“Why, I’m goin’ to eat first,” he said. “After that—why, after that I’m goin’ to take up a considerable temporary abode in this shanty.”
“Alone?”
A look of concern had gathered in the Irishman’s expressive eyes.
“Sure.”
“But—Say—”
“Here. Listen, Mike,” Wilder exclaimed a little impatiently. “That goes. You understand. I’m going to sleep one night at least under this roof. And I’ve got to do it alone. Ther’s folks belonging to this place, and they’re around. If I’ve the sense of a blind mule I reckon they’ll sure come back to their camp. Well, that’s what I want. And I want ’em to find me here first. Come on. Let’s go an’ eat, an’ see how Chilcoot’s making out.”

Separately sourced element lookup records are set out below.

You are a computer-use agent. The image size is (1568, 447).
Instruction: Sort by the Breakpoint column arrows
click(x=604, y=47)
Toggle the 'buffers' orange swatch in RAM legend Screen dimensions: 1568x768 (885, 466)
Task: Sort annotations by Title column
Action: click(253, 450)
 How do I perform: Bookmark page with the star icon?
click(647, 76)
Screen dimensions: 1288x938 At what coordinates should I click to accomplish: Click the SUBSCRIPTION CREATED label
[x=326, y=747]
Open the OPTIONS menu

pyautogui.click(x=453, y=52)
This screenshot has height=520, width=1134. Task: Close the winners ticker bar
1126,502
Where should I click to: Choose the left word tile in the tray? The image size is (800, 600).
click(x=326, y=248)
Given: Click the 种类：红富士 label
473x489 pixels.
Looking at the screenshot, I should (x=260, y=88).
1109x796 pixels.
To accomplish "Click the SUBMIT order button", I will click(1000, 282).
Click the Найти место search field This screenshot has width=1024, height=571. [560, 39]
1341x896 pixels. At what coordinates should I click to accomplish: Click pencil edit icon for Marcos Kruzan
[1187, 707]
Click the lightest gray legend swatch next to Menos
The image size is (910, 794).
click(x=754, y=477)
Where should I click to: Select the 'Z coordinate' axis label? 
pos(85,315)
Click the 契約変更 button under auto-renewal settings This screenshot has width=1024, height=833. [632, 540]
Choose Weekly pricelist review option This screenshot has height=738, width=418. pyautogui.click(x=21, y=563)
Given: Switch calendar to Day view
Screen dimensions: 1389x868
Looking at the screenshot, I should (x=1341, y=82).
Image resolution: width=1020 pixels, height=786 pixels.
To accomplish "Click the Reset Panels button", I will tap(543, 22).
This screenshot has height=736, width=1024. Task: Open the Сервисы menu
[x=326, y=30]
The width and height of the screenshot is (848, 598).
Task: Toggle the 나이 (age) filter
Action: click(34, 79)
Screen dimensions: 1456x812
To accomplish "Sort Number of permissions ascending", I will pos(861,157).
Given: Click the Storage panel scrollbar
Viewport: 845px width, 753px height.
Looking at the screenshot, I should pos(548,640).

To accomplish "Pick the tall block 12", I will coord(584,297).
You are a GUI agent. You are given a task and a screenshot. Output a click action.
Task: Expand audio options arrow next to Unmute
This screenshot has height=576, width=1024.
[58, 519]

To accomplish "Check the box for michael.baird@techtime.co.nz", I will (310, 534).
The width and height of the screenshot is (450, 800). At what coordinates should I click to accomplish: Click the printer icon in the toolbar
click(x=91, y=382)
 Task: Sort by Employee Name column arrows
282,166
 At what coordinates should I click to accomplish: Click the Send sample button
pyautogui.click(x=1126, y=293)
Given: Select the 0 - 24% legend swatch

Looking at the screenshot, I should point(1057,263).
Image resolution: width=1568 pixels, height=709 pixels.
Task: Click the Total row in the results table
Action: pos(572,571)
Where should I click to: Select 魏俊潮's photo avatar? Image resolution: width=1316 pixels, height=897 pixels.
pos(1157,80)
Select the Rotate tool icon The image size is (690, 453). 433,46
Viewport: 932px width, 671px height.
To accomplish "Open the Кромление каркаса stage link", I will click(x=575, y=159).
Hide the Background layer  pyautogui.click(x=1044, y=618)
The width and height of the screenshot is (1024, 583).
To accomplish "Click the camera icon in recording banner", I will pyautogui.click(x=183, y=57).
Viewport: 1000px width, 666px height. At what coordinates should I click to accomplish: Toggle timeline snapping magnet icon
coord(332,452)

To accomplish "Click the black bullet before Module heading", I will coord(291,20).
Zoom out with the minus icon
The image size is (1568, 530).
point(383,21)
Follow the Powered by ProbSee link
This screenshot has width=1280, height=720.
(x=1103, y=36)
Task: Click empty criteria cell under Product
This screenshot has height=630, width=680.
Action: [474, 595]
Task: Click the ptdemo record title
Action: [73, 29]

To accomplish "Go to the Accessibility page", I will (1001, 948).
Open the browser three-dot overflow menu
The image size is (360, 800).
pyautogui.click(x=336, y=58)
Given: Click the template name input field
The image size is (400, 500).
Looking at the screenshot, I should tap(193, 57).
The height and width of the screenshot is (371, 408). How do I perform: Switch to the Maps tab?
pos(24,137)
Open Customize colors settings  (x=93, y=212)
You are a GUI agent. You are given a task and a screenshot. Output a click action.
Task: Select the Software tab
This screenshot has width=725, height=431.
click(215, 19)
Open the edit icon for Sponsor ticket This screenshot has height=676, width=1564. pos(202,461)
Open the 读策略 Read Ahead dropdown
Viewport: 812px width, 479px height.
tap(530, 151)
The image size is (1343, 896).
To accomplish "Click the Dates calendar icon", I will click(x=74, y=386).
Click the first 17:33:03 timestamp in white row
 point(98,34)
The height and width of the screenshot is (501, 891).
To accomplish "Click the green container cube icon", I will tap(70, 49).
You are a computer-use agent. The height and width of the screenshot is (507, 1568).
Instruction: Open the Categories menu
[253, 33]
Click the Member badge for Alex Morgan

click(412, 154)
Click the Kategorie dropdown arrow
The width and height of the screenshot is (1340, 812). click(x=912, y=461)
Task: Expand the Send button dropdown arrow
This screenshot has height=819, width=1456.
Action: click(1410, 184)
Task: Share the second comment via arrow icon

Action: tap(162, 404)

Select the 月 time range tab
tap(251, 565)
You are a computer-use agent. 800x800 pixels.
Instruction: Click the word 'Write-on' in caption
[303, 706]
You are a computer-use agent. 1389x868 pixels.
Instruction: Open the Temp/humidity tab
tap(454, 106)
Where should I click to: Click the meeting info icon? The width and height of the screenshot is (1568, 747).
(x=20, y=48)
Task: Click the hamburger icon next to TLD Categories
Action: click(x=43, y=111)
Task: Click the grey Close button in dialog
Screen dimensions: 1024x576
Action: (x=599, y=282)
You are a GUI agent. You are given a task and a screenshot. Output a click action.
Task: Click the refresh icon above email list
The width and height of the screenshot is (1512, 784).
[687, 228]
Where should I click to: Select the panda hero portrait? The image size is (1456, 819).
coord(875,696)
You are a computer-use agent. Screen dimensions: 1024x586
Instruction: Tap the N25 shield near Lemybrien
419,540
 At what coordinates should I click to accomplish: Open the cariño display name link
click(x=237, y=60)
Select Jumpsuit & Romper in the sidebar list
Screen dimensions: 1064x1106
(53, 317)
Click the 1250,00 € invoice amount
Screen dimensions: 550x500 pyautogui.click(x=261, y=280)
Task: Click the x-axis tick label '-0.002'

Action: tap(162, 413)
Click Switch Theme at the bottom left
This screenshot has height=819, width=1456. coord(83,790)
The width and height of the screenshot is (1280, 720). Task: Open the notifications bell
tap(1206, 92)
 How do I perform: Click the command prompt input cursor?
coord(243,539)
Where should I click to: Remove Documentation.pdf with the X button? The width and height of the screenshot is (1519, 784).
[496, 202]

The quiet of the place was intense. Not a sound of any sort penetrated the thick log walls of the house in the clearing. The brilliant, interminable daylight went on, for all the hour belonged to night. No ripple of air served to temper the humid heat of the valley outside. And within the house the feeling of suffocation was well-nigh intolerable.
Bill Wilder had flung himself into the upholstered chair which stood before the bureau bookcase which stood in the central apartment. It was midnight, and he was completely weary of his solitary wanderings through the deserted house. He had searched in every direction, in every outhouse, and every nook and corner of the great building. For something like four hours he had continued his work from the summit of the look-out tower to the empty, filthy dog corrals on the fringe of the clearing. And all his labours had yielded him nothing beyond that which the place had told him in the first few minutes of his earlier visit with Red Mike. He was disappointed. He was tired. But somehow he felt that, for all the negative result he had obtained so far, there was something still to come. Something which would ultimately reward his persistence.
He felt his early inspiration was not for nothing. He knew it was not. A subtle conviction pursued him, had pursued him every minute of his lonely search. He could not have explained his reasons for the belief that obsessed him. There were no tangible grounds for it, but he knew, he felt that from the moment he had set foot within the strange house there had been eyes following his every movement, there was someone, who, all unseen, had never for a single moment permitted him to pursue his investigations unobserved.